__Records for the exercise__.

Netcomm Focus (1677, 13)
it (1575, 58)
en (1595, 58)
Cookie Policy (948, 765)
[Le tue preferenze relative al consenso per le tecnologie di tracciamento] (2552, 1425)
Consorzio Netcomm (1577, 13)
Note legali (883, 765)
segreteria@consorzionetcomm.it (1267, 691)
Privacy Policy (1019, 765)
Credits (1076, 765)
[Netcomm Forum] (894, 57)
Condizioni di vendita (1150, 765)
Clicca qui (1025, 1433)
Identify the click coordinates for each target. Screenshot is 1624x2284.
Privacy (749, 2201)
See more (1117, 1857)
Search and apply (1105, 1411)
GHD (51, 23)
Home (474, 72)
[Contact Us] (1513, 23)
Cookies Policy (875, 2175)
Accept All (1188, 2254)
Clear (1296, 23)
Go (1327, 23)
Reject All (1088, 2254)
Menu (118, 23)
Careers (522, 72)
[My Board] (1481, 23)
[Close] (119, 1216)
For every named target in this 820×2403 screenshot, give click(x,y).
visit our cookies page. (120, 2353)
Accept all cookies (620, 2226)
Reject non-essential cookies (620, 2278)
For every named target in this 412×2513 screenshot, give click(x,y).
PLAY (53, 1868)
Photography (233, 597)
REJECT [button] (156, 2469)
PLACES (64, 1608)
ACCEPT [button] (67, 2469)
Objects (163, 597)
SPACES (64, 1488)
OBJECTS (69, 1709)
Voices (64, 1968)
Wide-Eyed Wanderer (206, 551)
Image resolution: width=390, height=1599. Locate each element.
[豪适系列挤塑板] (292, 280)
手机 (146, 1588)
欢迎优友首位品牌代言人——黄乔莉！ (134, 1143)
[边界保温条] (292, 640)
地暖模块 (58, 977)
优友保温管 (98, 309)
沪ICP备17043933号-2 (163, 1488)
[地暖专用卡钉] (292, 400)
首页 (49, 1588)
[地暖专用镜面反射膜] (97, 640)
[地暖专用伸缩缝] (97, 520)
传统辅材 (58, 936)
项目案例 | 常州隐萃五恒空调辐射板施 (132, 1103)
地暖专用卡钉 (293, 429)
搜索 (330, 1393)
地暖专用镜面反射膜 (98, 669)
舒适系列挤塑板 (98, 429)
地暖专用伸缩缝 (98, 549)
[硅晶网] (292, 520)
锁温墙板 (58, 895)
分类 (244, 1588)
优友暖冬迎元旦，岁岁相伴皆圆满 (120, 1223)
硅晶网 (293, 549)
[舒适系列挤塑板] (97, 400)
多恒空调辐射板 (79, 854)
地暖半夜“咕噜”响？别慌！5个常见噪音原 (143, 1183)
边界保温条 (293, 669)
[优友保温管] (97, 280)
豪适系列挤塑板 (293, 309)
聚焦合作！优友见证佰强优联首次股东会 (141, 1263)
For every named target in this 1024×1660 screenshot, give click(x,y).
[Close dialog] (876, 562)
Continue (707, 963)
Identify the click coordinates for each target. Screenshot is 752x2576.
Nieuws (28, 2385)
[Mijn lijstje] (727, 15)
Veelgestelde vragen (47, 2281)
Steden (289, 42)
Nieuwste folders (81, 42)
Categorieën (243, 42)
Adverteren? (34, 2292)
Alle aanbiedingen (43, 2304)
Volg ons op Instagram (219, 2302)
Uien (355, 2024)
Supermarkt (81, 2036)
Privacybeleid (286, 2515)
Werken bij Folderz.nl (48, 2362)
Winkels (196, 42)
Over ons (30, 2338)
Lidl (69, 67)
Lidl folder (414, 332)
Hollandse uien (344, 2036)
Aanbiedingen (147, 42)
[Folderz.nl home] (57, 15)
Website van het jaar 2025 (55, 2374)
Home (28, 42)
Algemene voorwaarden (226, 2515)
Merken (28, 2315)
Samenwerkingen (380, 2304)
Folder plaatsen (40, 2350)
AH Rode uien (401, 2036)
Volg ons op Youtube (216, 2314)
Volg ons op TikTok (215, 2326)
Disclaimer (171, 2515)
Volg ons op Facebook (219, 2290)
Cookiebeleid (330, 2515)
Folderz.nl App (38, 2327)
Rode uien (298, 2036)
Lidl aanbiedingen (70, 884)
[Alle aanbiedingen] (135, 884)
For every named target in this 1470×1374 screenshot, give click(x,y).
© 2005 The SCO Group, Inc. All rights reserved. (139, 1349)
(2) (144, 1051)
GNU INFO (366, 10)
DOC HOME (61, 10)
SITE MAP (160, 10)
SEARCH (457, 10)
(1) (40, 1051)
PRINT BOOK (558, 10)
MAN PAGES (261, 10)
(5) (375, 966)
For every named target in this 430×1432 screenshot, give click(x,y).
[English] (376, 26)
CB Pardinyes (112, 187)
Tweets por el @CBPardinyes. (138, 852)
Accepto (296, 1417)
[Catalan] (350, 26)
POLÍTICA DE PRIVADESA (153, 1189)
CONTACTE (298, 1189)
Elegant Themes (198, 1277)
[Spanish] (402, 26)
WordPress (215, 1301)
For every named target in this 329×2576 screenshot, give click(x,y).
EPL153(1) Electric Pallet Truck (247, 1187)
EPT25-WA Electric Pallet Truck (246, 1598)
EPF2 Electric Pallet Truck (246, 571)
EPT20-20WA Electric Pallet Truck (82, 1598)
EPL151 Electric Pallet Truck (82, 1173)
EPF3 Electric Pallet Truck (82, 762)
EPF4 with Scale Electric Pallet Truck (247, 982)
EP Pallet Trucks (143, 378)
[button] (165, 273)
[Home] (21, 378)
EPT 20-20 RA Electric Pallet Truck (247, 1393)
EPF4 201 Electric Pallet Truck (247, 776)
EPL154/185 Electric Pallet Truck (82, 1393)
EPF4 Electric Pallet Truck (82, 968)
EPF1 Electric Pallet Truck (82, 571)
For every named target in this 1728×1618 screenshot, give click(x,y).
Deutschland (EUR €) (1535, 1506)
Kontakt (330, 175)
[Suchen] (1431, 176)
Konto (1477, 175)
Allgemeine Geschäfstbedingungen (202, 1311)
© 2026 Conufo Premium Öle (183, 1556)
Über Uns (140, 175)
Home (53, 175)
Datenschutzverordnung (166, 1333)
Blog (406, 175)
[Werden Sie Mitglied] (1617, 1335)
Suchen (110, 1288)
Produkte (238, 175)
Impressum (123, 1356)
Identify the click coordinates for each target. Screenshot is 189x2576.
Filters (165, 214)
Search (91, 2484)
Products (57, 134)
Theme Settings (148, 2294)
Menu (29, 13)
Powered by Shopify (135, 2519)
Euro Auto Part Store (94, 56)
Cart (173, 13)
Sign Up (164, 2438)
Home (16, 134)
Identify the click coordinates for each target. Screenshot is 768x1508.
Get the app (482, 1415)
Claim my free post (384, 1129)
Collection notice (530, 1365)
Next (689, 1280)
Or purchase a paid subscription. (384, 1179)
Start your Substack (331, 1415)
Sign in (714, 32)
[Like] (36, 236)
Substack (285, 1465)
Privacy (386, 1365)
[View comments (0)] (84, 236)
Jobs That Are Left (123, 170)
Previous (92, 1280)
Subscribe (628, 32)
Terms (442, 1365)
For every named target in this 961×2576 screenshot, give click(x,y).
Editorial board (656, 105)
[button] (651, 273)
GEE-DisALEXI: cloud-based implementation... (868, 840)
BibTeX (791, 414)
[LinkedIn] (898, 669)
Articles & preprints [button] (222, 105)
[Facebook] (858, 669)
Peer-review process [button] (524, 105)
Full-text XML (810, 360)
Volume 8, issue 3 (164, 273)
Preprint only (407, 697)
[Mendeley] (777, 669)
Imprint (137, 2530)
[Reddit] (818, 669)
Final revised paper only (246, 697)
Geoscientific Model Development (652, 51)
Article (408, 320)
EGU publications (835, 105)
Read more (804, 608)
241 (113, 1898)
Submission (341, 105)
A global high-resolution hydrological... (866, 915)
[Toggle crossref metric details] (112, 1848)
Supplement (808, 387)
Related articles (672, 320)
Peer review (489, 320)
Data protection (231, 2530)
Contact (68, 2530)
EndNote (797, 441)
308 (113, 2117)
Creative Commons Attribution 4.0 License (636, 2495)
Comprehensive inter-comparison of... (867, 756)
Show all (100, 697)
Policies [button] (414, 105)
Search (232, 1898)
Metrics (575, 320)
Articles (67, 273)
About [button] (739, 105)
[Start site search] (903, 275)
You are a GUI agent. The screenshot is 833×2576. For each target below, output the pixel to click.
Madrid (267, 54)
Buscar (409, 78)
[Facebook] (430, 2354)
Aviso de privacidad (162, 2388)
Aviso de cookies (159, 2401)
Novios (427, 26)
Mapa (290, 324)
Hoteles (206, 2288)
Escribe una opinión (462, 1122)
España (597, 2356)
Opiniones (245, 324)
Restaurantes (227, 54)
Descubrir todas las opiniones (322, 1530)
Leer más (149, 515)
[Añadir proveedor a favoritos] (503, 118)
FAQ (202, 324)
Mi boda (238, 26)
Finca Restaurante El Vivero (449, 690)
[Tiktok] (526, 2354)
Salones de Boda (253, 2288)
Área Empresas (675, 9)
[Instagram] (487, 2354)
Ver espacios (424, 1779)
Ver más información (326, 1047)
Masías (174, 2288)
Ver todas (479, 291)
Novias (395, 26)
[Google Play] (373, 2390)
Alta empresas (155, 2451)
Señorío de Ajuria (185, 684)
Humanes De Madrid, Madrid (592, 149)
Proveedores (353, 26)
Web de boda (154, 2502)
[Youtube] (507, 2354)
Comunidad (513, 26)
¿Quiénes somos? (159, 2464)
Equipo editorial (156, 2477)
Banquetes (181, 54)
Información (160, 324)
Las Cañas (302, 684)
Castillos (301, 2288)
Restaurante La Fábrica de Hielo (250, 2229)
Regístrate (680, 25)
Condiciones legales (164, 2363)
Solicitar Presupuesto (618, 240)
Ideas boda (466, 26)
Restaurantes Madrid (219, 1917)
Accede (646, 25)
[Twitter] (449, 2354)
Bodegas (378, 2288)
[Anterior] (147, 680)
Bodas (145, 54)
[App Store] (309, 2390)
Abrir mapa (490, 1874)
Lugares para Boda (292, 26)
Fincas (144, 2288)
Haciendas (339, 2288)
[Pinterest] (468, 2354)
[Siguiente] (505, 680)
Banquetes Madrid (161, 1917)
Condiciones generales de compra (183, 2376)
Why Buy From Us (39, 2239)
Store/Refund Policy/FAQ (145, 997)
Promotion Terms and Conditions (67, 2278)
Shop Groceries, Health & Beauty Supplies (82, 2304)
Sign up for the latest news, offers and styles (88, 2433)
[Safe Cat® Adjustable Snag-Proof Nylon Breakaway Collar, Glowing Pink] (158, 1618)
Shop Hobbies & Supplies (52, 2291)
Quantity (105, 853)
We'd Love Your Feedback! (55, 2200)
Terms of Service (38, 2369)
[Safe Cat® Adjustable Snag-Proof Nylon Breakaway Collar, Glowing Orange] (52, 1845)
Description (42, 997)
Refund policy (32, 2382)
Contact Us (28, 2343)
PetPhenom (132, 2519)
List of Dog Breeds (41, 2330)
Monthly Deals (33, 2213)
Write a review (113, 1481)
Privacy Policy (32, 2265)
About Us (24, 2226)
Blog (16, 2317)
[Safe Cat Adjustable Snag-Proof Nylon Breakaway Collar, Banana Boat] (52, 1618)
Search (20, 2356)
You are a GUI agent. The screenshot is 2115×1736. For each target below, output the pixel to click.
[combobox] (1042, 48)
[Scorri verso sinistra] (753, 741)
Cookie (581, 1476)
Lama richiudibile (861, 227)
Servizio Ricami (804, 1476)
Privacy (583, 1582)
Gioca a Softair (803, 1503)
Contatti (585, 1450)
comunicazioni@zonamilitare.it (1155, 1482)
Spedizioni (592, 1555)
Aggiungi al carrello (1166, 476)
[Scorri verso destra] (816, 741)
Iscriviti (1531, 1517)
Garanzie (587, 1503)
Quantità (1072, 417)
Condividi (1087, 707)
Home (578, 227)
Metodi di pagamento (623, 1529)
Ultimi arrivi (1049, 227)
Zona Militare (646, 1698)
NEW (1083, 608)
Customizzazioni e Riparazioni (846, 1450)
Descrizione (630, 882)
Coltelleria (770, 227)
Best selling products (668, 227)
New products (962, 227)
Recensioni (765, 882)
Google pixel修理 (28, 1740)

__Exercise details__. Rewrite the items from the line holding "Why Buy From Us (39, 2239)" through the line holding "Pink] (158, 1618)", inclusive, with "Snag-Proof" changed to "Tangle-Free" and nothing else altered.

__Completed task__.
Why Buy From Us (39, 2239)
Store/Refund Policy/FAQ (145, 997)
Promotion Terms and Conditions (67, 2278)
Shop Groceries, Health & Beauty Supplies (82, 2304)
Sign up for the latest news, offers and styles (88, 2433)
[Safe Cat® Adjustable Tangle-Free Nylon Breakaway Collar, Glowing Pink] (158, 1618)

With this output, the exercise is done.